EXERCISE INSTRUCTIONS |
(a) In the passage on the Parable of the Rich Fool, what does the fool comfort his soul with?
(b) Say whether each statement agrees with the passage on the Parable of the Rich Fool, answering yes or no and quoting the deciding words: (i) The man acquired his goods by oppression. (ii) The man is unaware of his soul. (iii) God's riches come to sinners at Christ's expense.
(c) Rewrite the passage on the Parable of the Rich Fool from "Jesus Shows the" to "to the poor.", putting "greed" in place of "covetousness".

PASSAGE |
Jesus Shows the Man How Empty His Wallet Really Is🔗

In what is usually called the Parable of the Rich Fool, Jesus poignantly taught the folly of a life lived for earthly goods. To illustrate His warning against covetousness in verse 15, Jesus first described the kind of person this world highly esteems. It’s someone who has assets (land), receives a series of fiscal reports (harvest), and acts with business savvy (greater barns). His invest­ment strategy will enable him to grow wealthier and wealthier. Note that this man does not acquire his goods by oppression or wrong-doing. There is nothing sinister about his gains in wealth, except, of course, that he ap­pears ungrateful and does not distribute to the poor.

Though there is no moral crime in this man’s conduct, yet there is an existential crime of the highest sort. Christ pinpointed it forcibly in verse 21. This man’s identity and plan for his life was wrapped up in his possessions. His life was bound up with goods, which he had nei­ther brought into the world, nor would take from the world (1 Tim. 6:7). And this was exactly the prob­lem with Jesus’ questioner (v. 13), and everyone else as they are born in this world. We live for things. Goods give us identity. We measure ourselves by our portfolios and our ability to acquire things this year that last year might have been out­side our reach.

It’s interesting that the fool ad­dresses his soul (v. 19). This man is not unaware of his soul. He even addresses his soul; something Christians can even learn a lesson from (see Ps. 42:5, 11; Ps. 103:1). But the catastrophic problem is that he comforts his soul with stuff (v. 19a). He placates his soul with pleasantries (v. 19b).

How dreadful then is God’s sentence in verse 20: “Thou fool, this night thy soul shall be required of thee: then whose shall those things be which thou hast provided?” Whereas this man was feeding his soul with stuff, God, who created every soul, in one moment disconnects this man’s soul from his body and from all his goods, and we see as it were, this man’s poor soul travel in an instant from his farm, from his crops, and land and life, into an eternity where none of his riches can help him whatsoever. With all his business savvy, he had never learned the first lesson of life: “You have a soul that can never die.”

Jesus Points to God’s Riches at Christ’s Expense🔗

The man of our passage wanted Jesus to fill his wallet and give him his just due. When you read that, you can’t help but think of the young brother, who said something very similar: “Father, give me the portion of goods that falleth to me” (Luke 15:12). How blessed it is when Christ uncovers us to the “valuelessness” of accu­mulating the things of this world in light of an eternity that doesn’t live by our currency.

Jesus pointed the man in the direc­tion he would need to go. He needed to become rich toward God (Luke 12:21). The miracle of the gospel is that God’s riches come to needy sinners who look to Him for them. They come at Christ’s expense. This currency is not corruptible like gold and silver. But it’s precious. It’s the precious blood of Christ (1 Pet. 1:19). At the cross Christ paid the price for sinners like this covet­ous man, in order that they may have an inheritance that fades not away, reserved in heaven for those who believe. What this man should have asked was: “Lord, I’ve been spending money for what does not satisfy. Canst Thou not give me water, wine, and milk without money and without price?”

Questions🔗

  1. Define covetousness (v. 15). What are some signs of when covetousness is pervasive in a church? How can a church diagnose and turn back covetousness?
     
  2. When is it wrong to “build bigger barns” and when is it not?
     
  3. The Puritans had a quaint expression: “sitting loose from this world’s goods.” Compare this expression with Luke 12:15 and discuss ways in which you reinforce that posture towards material goods.
     
  4. Before God, the questioner (v. 13) was really no different than his brother. How does the parable prove that point? Is it true that mere poverty itself is no better than mere riches?
     
  5. How should this rich man have talked to his soul and what should he have said (see verse 19)? For help compare Revelation 3:17-18.
     
  6. Look up Ephesians 1:7, 18; 2:7; 4:8, 16; and Col. 1:27; 2:2, and discuss the relevance of these verses when compared to Luke 12:21.

DATA LISTING |
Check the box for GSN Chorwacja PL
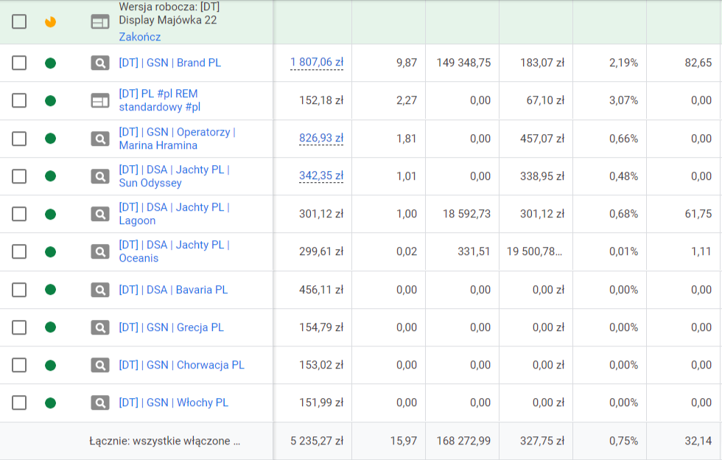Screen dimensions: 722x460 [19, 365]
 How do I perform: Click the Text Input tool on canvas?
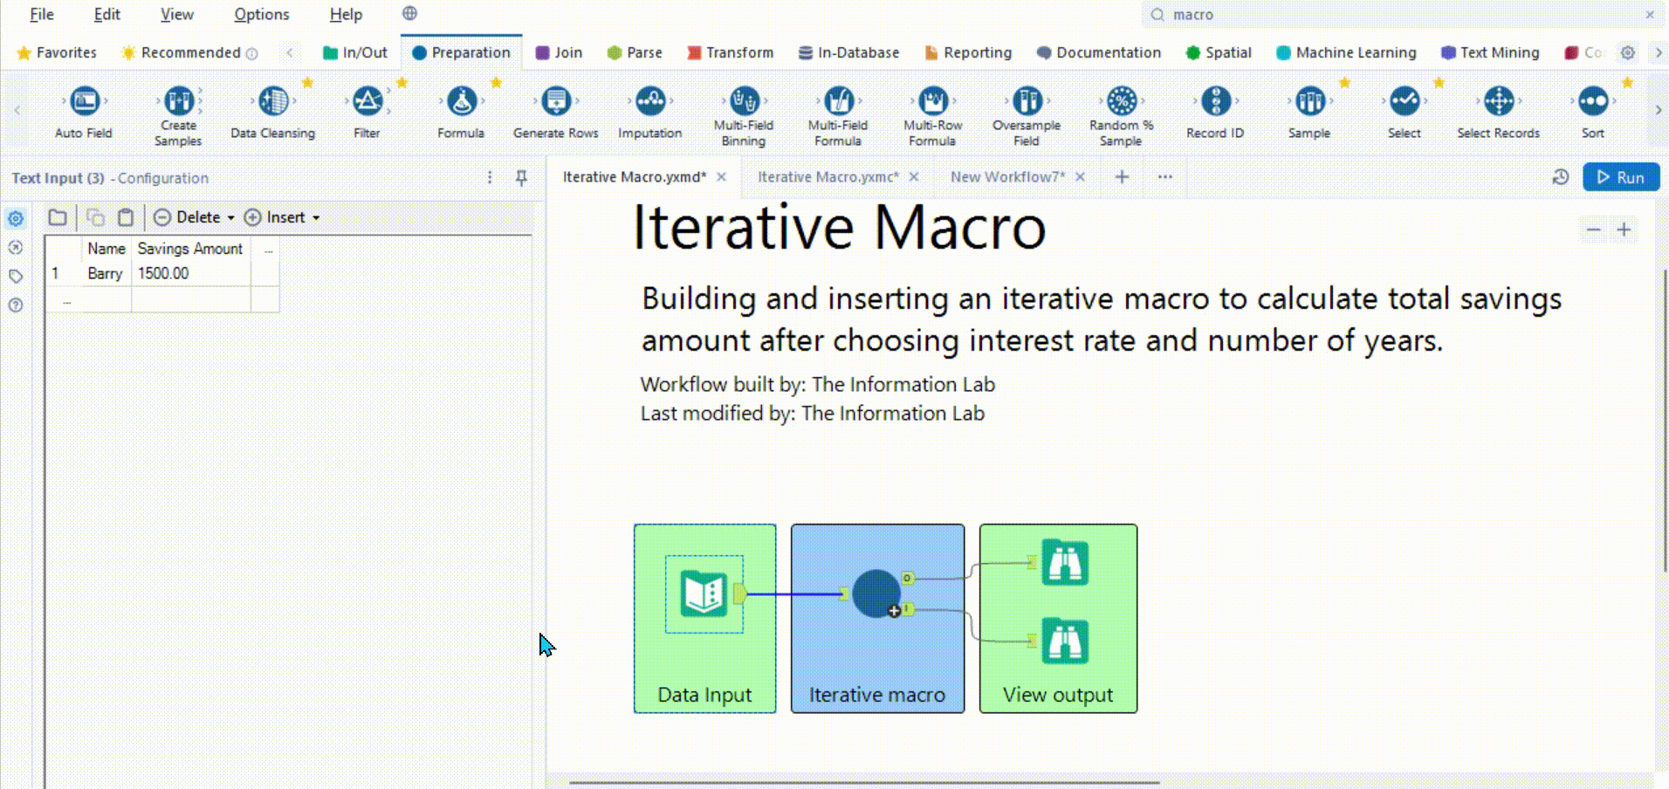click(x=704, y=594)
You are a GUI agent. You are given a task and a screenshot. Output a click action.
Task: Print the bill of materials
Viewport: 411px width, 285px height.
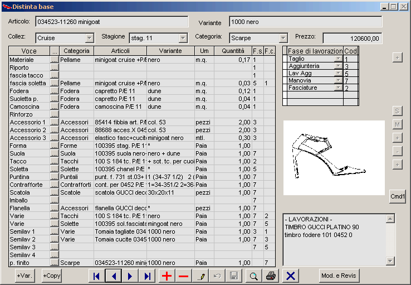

EXERCISE RESPONSES |
(a) He comforts his soul with stuff (v. 19a).

(b)
(i) No: "Note that this man does not acquire his goods by oppression or wrong-doing."
(ii) No: "This man is not unaware of his soul."
(iii) Yes: "They come at Christ’s expense."

(c)
Jesus Shows the Man How Empty His Wallet Really Is🔗

In what is usually called the Parable of the Rich Fool, Jesus poignantly taught the folly of a life lived for earthly goods. To illustrate His warning against greed in verse 15, Jesus first described the kind of person this world highly esteems. It’s someone who has assets (land), receives a series of fiscal reports (harvest), and acts with business savvy (greater barns). His invest­ment strategy will enable him to grow wealthier and wealthier. Note that this man does not acquire his goods by oppression or wrong-doing. There is nothing sinister about his gains in wealth, except, of course, that he ap­pears ungrateful and does not distribute to the poor.